## EXERCISE DETAILS:
I would like you to restate each record word for word.

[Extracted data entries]

Segment Open

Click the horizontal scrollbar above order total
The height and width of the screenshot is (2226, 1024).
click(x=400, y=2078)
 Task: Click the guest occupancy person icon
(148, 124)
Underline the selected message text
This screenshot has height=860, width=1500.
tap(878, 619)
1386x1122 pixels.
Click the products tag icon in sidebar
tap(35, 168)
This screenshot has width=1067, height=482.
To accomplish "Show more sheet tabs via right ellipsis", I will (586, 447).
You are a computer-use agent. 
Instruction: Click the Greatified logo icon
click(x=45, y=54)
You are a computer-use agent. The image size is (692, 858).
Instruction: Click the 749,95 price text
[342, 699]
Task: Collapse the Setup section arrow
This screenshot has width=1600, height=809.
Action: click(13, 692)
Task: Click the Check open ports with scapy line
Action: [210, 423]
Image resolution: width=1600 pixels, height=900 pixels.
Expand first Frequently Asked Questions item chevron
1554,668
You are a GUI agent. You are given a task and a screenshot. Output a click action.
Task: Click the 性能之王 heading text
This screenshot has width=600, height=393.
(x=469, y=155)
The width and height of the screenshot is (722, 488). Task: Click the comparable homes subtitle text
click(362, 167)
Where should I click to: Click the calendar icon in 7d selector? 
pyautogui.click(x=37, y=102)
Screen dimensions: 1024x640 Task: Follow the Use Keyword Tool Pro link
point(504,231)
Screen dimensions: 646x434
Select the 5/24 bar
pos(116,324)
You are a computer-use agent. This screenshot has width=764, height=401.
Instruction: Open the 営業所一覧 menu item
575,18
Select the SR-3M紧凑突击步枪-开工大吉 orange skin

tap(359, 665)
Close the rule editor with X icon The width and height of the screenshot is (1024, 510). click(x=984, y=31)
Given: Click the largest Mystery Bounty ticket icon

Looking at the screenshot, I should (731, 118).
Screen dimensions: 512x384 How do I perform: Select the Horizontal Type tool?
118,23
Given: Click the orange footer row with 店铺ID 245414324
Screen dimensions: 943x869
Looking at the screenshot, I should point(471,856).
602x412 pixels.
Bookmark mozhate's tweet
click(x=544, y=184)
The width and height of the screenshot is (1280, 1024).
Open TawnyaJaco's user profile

Segment Closed

## FINISHED EXERCISE:
Click the horizontal scrollbar above order total
The height and width of the screenshot is (2226, 1024).
click(x=400, y=2078)
 Task: Click the guest occupancy person icon
(148, 124)
Underline the selected message text
This screenshot has height=860, width=1500.
tap(878, 619)
1386x1122 pixels.
Click the products tag icon in sidebar
tap(35, 168)
This screenshot has width=1067, height=482.
To accomplish "Show more sheet tabs via right ellipsis", I will (586, 447).
You are a computer-use agent. 
Instruction: Click the Greatified logo icon
click(x=45, y=54)
You are a computer-use agent. The image size is (692, 858).
Instruction: Click the 749,95 price text
[342, 699]
Task: Collapse the Setup section arrow
This screenshot has width=1600, height=809.
Action: click(13, 692)
Task: Click the Check open ports with scapy line
Action: [210, 423]
Image resolution: width=1600 pixels, height=900 pixels.
Expand first Frequently Asked Questions item chevron
1554,668
You are a GUI agent. You are given a task and a screenshot. Output a click action.
Task: Click the 性能之王 heading text
This screenshot has width=600, height=393.
(x=469, y=155)
The width and height of the screenshot is (722, 488). Task: Click the comparable homes subtitle text
click(362, 167)
Where should I click to: Click the calendar icon in 7d selector? 
pyautogui.click(x=37, y=102)
Screen dimensions: 1024x640 Task: Follow the Use Keyword Tool Pro link
point(504,231)
Screen dimensions: 646x434
Select the 5/24 bar
pos(116,324)
You are a computer-use agent. This screenshot has width=764, height=401.
Instruction: Open the 営業所一覧 menu item
575,18
Select the SR-3M紧凑突击步枪-开工大吉 orange skin

tap(359, 665)
Close the rule editor with X icon The width and height of the screenshot is (1024, 510). click(x=984, y=31)
Given: Click the largest Mystery Bounty ticket icon

Looking at the screenshot, I should (731, 118).
Screen dimensions: 512x384 How do I perform: Select the Horizontal Type tool?
118,23
Given: Click the orange footer row with 店铺ID 245414324
Screen dimensions: 943x869
Looking at the screenshot, I should point(471,856).
602x412 pixels.
Bookmark mozhate's tweet
click(x=544, y=184)
The width and height of the screenshot is (1280, 1024).
Open TawnyaJaco's user profile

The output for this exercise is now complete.